For the entries below, return the line holding "You are a computer-use agent." together with all lines after it, unchanged, and leave every picture out.
+++
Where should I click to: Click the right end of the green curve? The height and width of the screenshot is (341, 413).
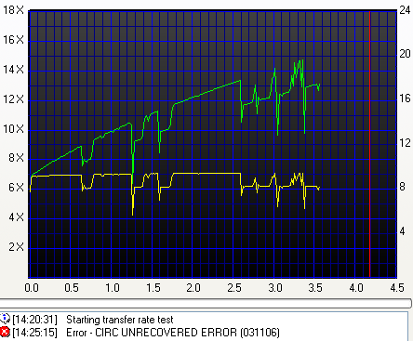click(319, 85)
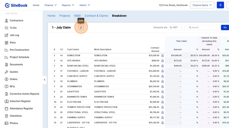Image resolution: width=229 pixels, height=128 pixels.
Task: Toggle the lock for REINFORCING STEEL row
Action: coord(163,66)
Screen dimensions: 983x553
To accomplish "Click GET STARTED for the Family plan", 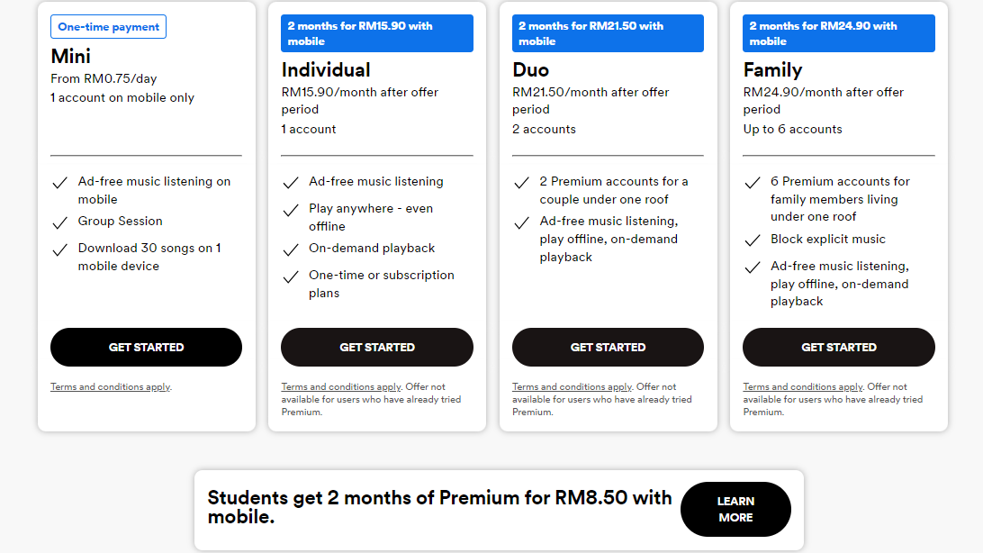I will [x=838, y=347].
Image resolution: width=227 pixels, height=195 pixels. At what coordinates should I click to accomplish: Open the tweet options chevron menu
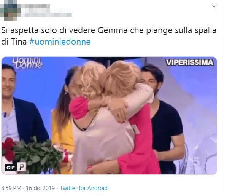214,6
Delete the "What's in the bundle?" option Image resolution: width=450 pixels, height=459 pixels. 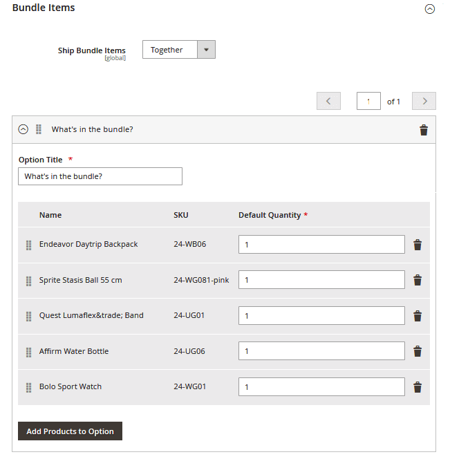coord(424,130)
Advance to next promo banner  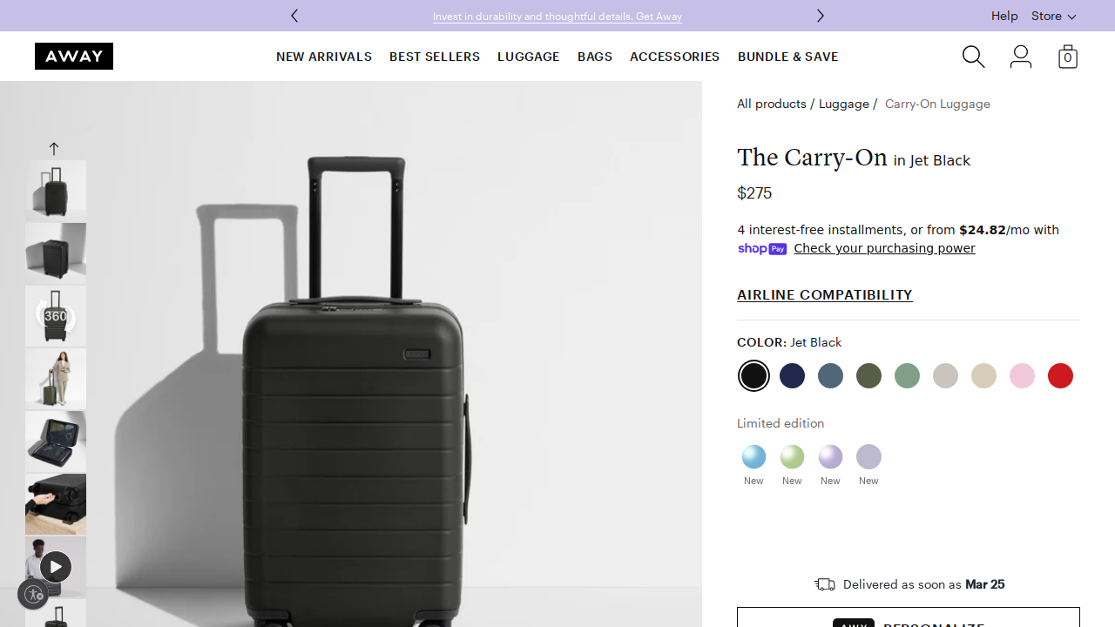coord(820,16)
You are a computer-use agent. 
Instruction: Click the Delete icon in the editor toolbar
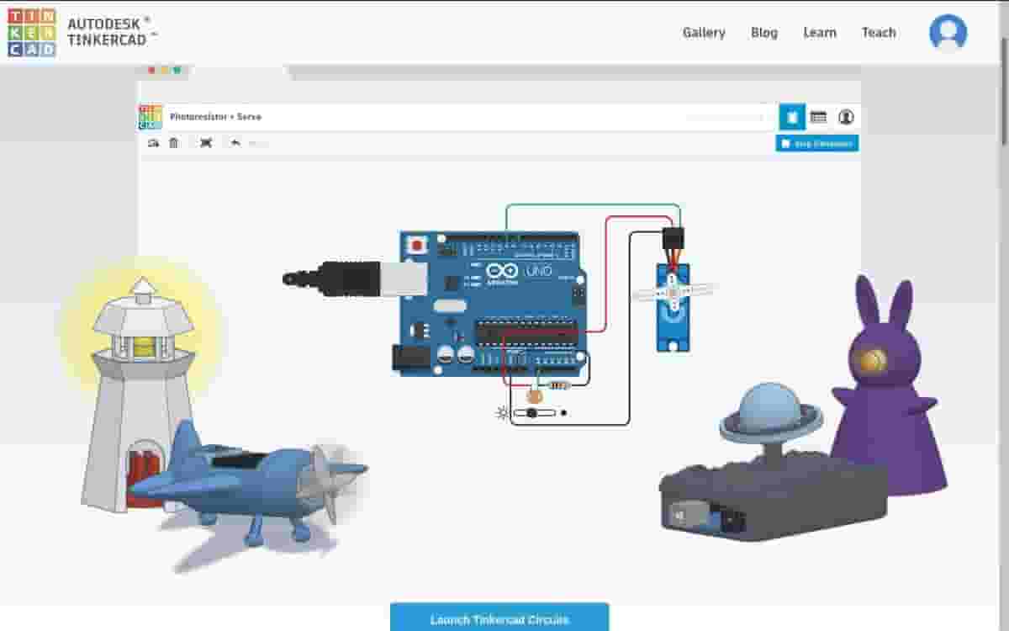[174, 143]
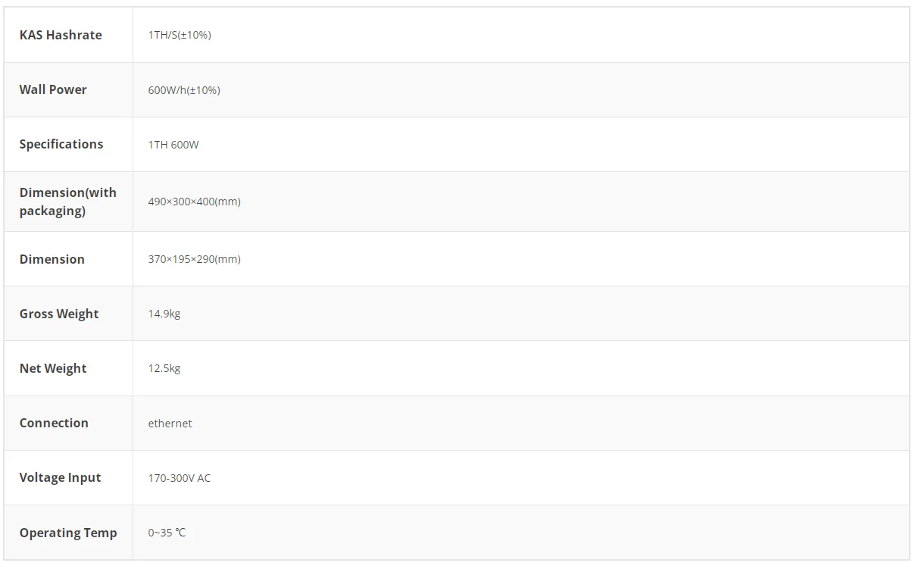The height and width of the screenshot is (569, 915).
Task: Select the 1TH 600W specification text
Action: click(173, 145)
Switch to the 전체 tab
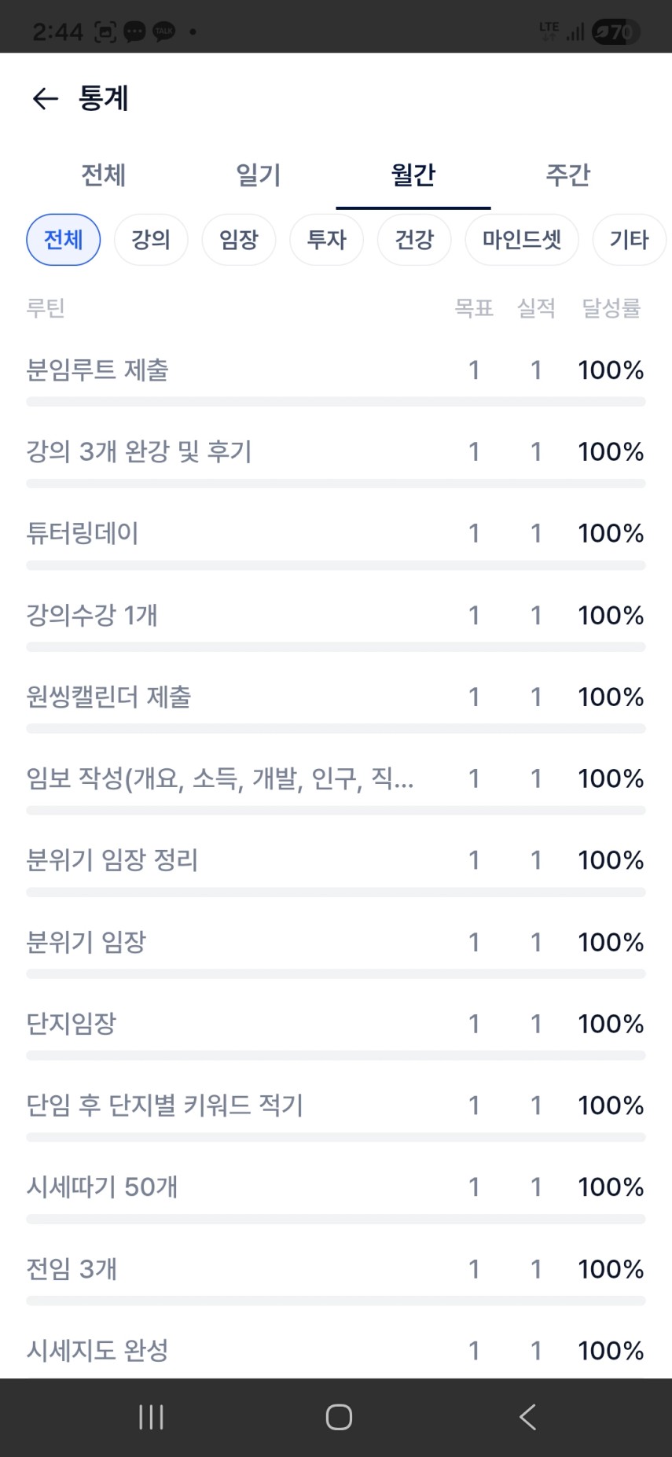 pyautogui.click(x=103, y=175)
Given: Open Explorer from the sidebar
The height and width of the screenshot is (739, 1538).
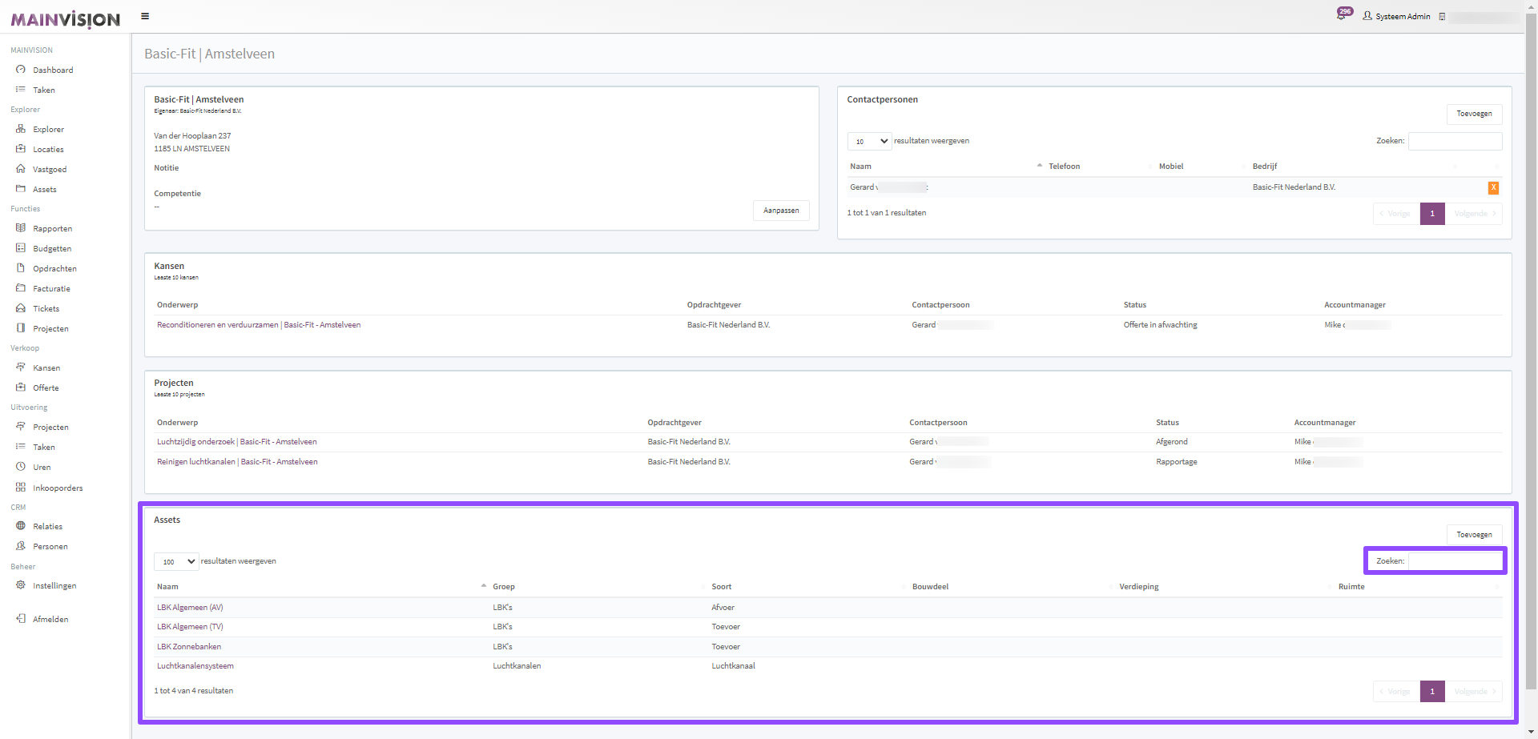Looking at the screenshot, I should coord(48,130).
+++
#### Answer to this problem:
You are a computer-use agent. 
Instruction: Click the Delete icon in the editor toolbar
[174, 143]
The height and width of the screenshot is (569, 915).
Task: Select the 1TH 600W specification text
Action: click(173, 145)
Switch to the 전체 tab
 pyautogui.click(x=103, y=175)
Given: Open Explorer from the sidebar
The height and width of the screenshot is (739, 1538).
Looking at the screenshot, I should coord(48,130).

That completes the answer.